## Brief
What is the number of lines in these records that hold the word "agent"? Reply with that number alone.

## Material supplied
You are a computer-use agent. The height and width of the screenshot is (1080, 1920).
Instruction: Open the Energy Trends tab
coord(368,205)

* * *

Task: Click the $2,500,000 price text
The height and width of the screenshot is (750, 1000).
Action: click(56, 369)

---

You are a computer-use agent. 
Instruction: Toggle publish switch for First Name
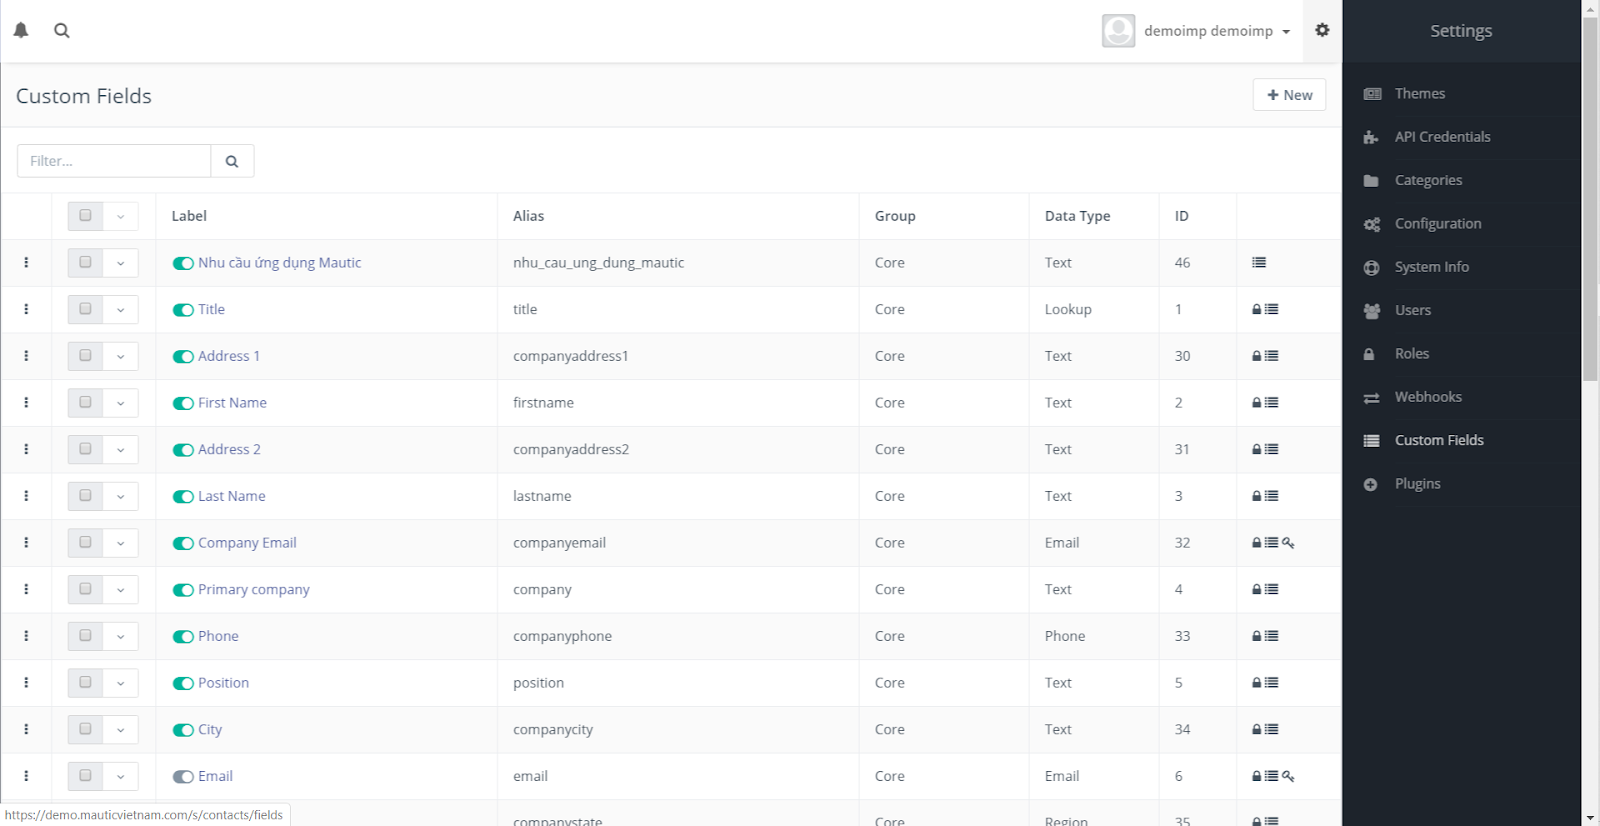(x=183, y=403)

## Result of this exercise
2